While Evans’ age is a concern, remember that some of the players entering the draft these days are already 24-26 years old. His work ethic and improved nutrition have kept him near the top of the receiving charts. By the time he finishes the 2023 season, Evans already will be the highest-paid player in franchise history with in excess of $100 million.
Both Mayfield and Canales believe Evans is the best receiver they’ve ever played or coached with.
“I think this guy is a first ballot Hall of Famer,” Canales said. “I think his career speaks for itself. The way he’s able to find access and get open in any scenario, I would have to give it to Mike. I don’t want to take anything away from Tyler (Lockett), Doug Baldwin, DK (Metcalf), who are fantastic players.
“And this is a guy who puts it all together. He’s 6-foot-5 with that length. We’ve seen games, too, where he can just flat outrun by guys still, at this point. So, he really does have it all.”
For the first time since his rookie year, Evans has more than half of his team’s 17 touchdown receptions.
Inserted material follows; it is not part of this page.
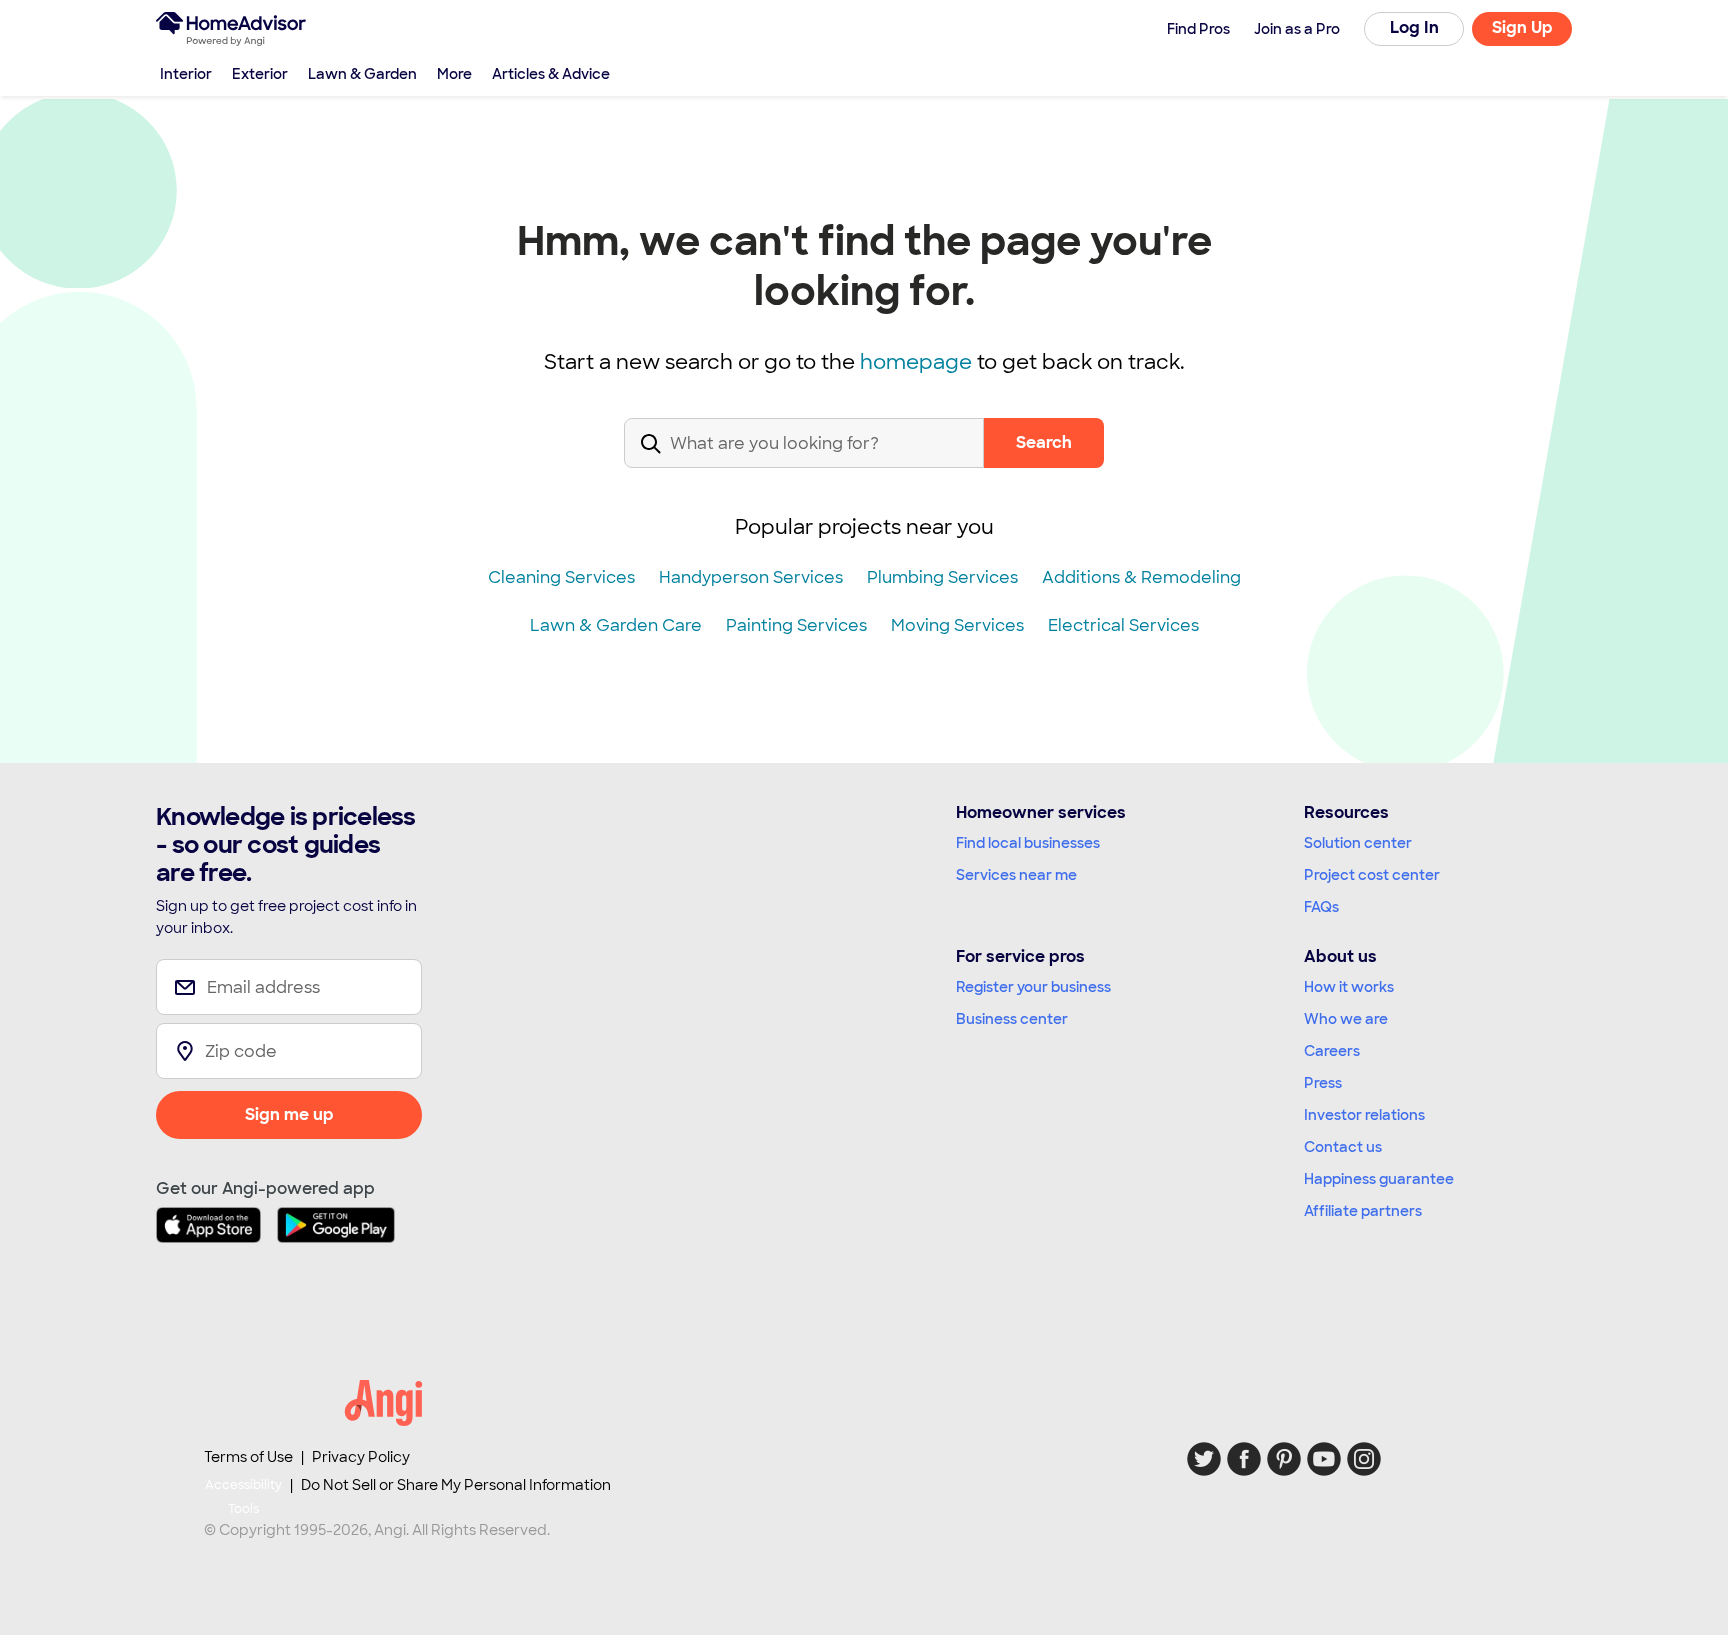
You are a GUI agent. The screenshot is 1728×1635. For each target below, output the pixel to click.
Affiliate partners (1363, 1211)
But right now, he is focused on winning. His first six NFL seasons, the Bucs didn’t sniff the playoffs. Since then, they’ve won Super Bowl 55, back-to-back division titles and have been to the postseason three years in a row.
But at 4-7 with losses in six of their past seven contests, the Bucs almost have a must-win game Sunday against the Panthers.
“It’s extremely hard, losing like this,” Evans said. “Fortunately for us, our goals are still there. They still can be accomplished, and that’s what’s kind of keeping me balanced right now.”
Has Evans done enough to convince the Bucs he should be allowed to finish his career in Tampa Bay, even if a new contract would exceed $20 million? The Bucs could decide to go another direction, but Evans seemingly has done his part.
“I’ve been blessed,” he said. “God has blessed me tremendously with durability and great people around me to help me maintain my health. That’s been good for me.”